Analytical Modeling and Experimental Validation of Triboelectric Behavior in Kirigami Flexible Capacitive Sensors

Abstract

Flexible capacitive sensors have attracted extensive attention in recent years, especially in their application for biomedical electrophysiological sensing, as they improve comfort and flexibility while being more robust to some types of motion artifacts (MAs). Due to their contactless nature, they are still susceptible to triboelectrification which, because of their flexibility, appears to be stronger and more unpredictable compared to their rigid counterparts.
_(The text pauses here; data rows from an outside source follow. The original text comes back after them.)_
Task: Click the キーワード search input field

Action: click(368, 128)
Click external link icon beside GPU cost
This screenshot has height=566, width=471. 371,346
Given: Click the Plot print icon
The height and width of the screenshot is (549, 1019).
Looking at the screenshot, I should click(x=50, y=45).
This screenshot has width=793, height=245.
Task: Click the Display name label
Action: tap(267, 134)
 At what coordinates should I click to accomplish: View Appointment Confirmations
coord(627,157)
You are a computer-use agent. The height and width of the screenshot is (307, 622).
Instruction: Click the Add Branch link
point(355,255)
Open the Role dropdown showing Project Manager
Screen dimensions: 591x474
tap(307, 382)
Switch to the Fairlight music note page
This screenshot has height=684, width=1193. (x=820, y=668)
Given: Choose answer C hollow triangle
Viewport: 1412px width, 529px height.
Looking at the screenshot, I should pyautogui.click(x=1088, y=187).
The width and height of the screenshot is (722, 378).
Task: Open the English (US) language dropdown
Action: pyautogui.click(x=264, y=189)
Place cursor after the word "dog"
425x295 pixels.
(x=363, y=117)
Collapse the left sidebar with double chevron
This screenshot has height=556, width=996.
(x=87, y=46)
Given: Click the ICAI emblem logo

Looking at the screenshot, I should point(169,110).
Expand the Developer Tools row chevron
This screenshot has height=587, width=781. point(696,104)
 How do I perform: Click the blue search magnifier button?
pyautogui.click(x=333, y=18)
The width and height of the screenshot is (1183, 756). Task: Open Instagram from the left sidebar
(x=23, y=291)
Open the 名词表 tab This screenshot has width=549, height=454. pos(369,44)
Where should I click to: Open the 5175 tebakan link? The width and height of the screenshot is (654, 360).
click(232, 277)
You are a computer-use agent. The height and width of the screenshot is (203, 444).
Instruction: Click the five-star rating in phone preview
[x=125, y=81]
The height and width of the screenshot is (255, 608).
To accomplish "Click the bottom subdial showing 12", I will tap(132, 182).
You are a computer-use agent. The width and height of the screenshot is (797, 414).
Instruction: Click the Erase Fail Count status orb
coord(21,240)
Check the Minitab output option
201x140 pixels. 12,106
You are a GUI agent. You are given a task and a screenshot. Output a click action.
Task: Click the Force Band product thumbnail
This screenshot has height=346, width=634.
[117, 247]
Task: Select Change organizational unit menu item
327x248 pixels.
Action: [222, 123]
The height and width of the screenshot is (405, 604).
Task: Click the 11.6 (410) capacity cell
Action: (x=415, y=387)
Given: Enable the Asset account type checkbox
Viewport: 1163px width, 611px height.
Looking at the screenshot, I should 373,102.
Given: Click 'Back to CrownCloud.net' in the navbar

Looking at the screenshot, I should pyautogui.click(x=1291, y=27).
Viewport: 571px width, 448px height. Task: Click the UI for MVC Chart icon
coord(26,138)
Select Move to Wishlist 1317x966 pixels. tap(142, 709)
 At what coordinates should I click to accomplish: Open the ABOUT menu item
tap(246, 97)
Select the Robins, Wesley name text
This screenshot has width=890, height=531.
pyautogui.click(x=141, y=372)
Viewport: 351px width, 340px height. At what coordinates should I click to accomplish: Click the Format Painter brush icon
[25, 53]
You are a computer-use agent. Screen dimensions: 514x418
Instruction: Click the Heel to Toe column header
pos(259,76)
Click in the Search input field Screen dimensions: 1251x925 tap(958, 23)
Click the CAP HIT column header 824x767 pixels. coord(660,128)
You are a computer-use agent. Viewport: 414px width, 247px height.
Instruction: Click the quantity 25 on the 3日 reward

In this work, we propose a novel analytical model to predict and physically justify the triboelectric behavior of flexible capacitive sensors applied to nonflat surfaces. In particular, we consider the general case of an electrode conforming to a spherical surface, which loses contact because of a transversal motion. The model takes into account both the effect of the triboelectric voltage and the varying coupled capacitance, describing the different phases of the movement. Finally, electrical measurements were performed on the sensor, reproducing the same setup and dynamics in the laboratory. The results were compared to the analytical model and discussed: both the analytical and experimental results exhibit similar trends and voltage characteristics, with spike duration for each speed of 4.1, 2.1, and 0.9 s for the modeled effect and 4.6, 2.5, and 1.1 s for the corresponding experimental results. The presented analytical model was revealed to be accurate in describing the MAs caused by the considered motion and represents an important tool for describing and predicting similar artifacts for flexible capacitive sensors.